(Extracted data entries)

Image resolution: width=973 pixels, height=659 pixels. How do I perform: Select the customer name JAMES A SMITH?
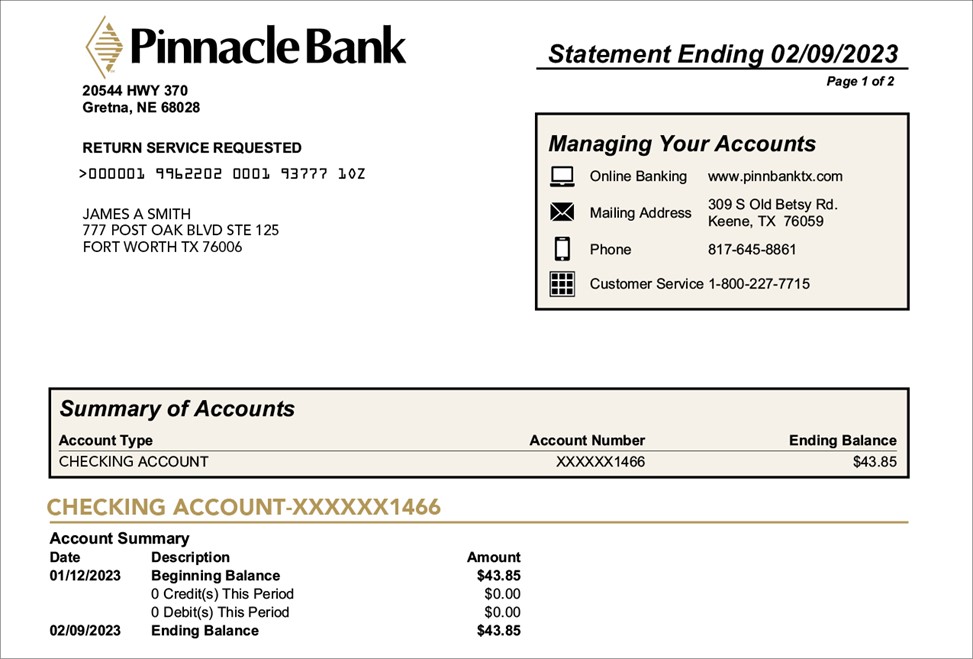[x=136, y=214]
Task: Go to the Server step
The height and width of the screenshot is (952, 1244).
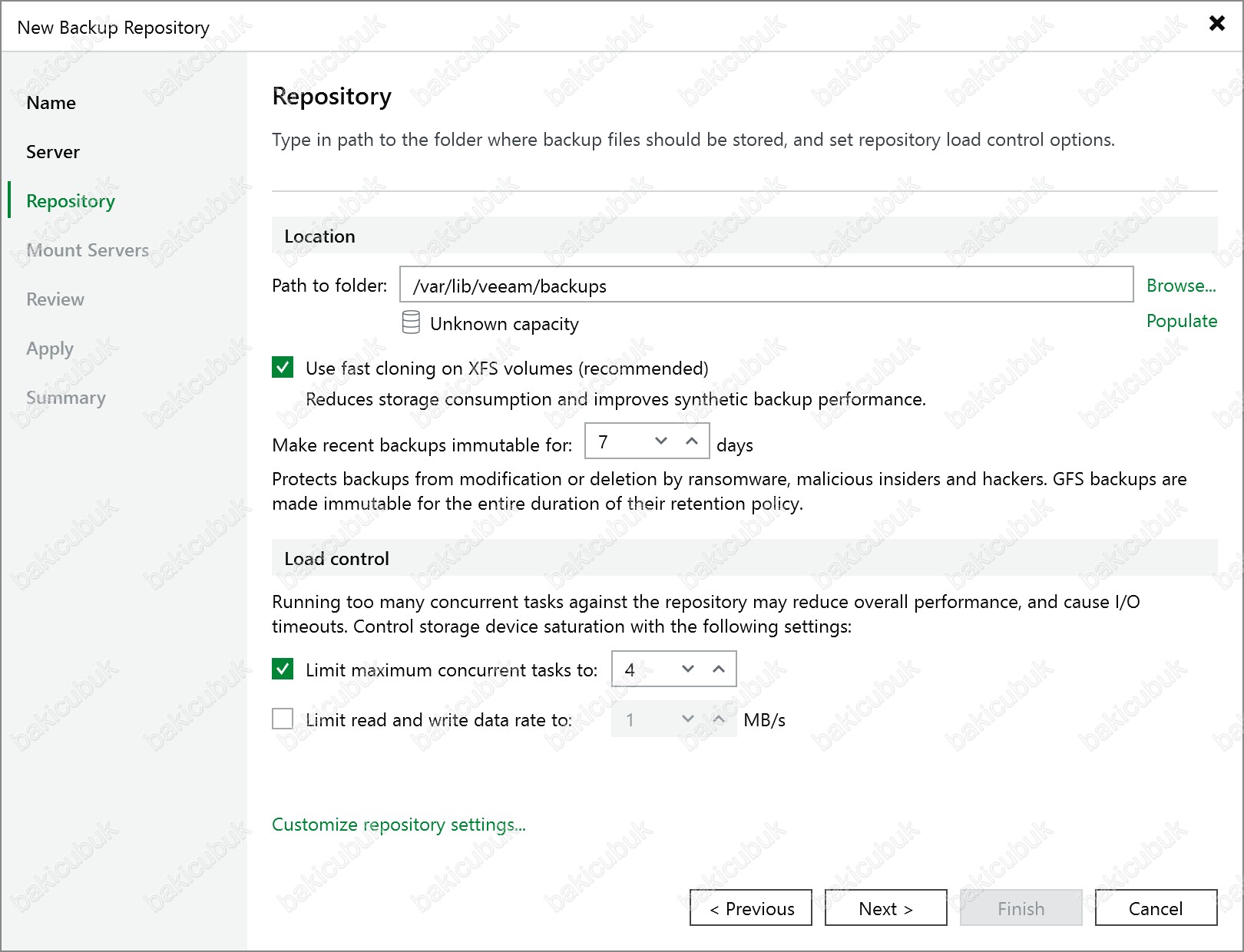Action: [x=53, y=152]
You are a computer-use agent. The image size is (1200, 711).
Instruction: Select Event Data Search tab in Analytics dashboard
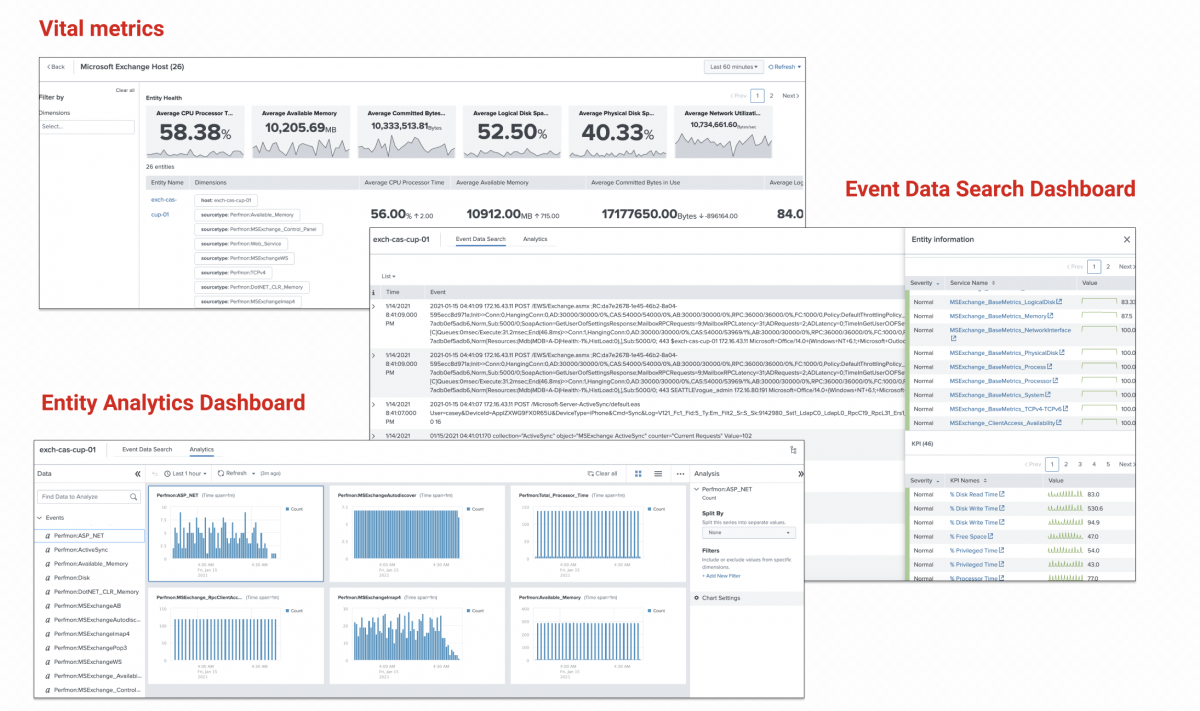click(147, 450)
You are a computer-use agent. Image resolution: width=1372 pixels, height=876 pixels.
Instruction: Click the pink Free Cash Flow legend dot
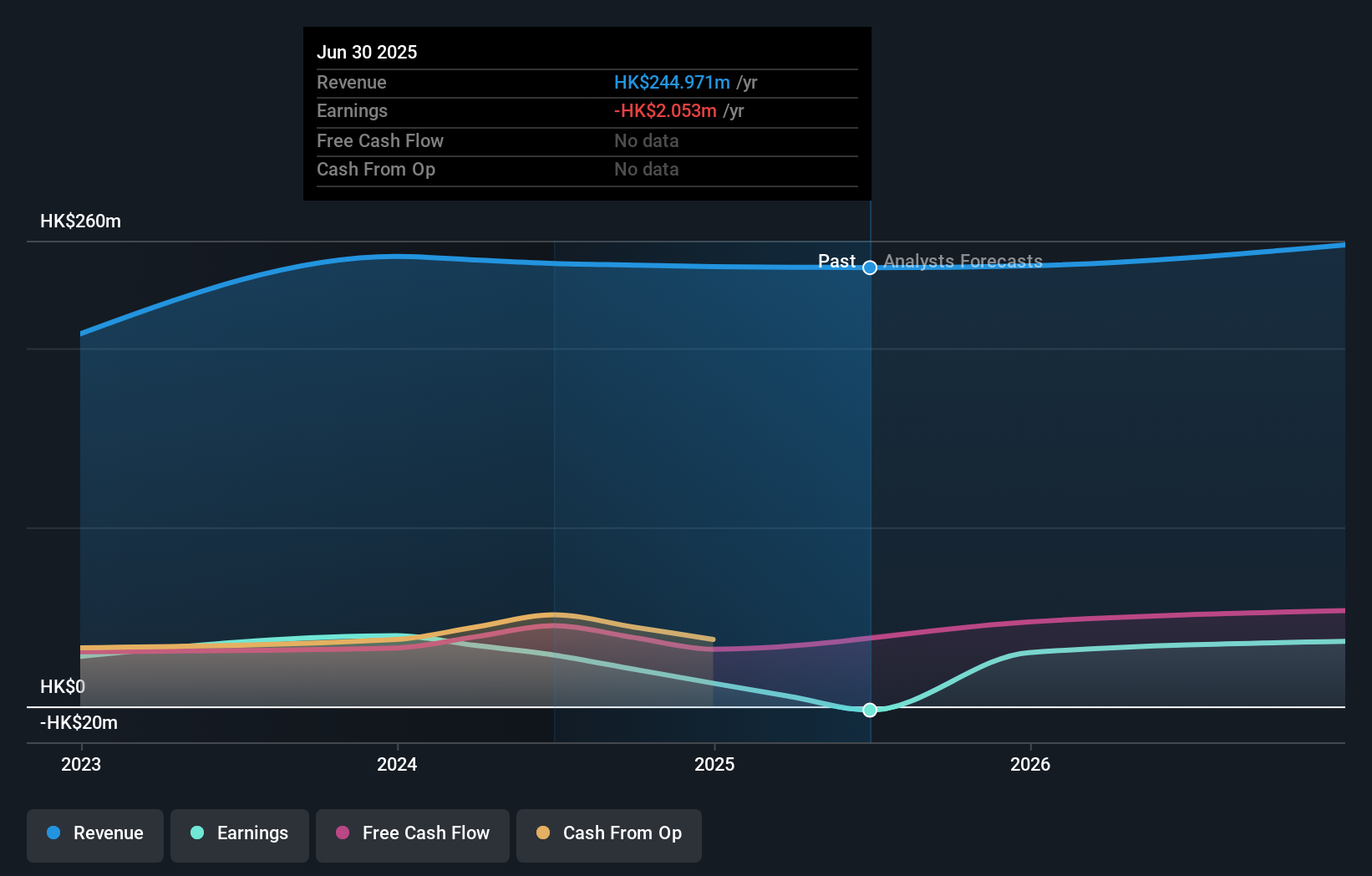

▶ _PROBLEM_: Rewrite the data above, changing every "Instruction" to "Command" and keeping everything else as it is. Omit the pictures from your version.

▶ _ANSWER BELOW_:
Image resolution: width=973 pixels, height=659 pixels. How do I perform: Select the customer name JAMES A SMITH?
[x=136, y=214]
Task: Go to the Server step
The height and width of the screenshot is (952, 1244).
Action: [x=53, y=152]
You are a computer-use agent. The image size is (1200, 711).
Command: Select Event Data Search tab in Analytics dashboard
click(147, 450)
You are a computer-use agent. Image resolution: width=1372 pixels, height=876 pixels.
Command: Click the pink Free Cash Flow legend dot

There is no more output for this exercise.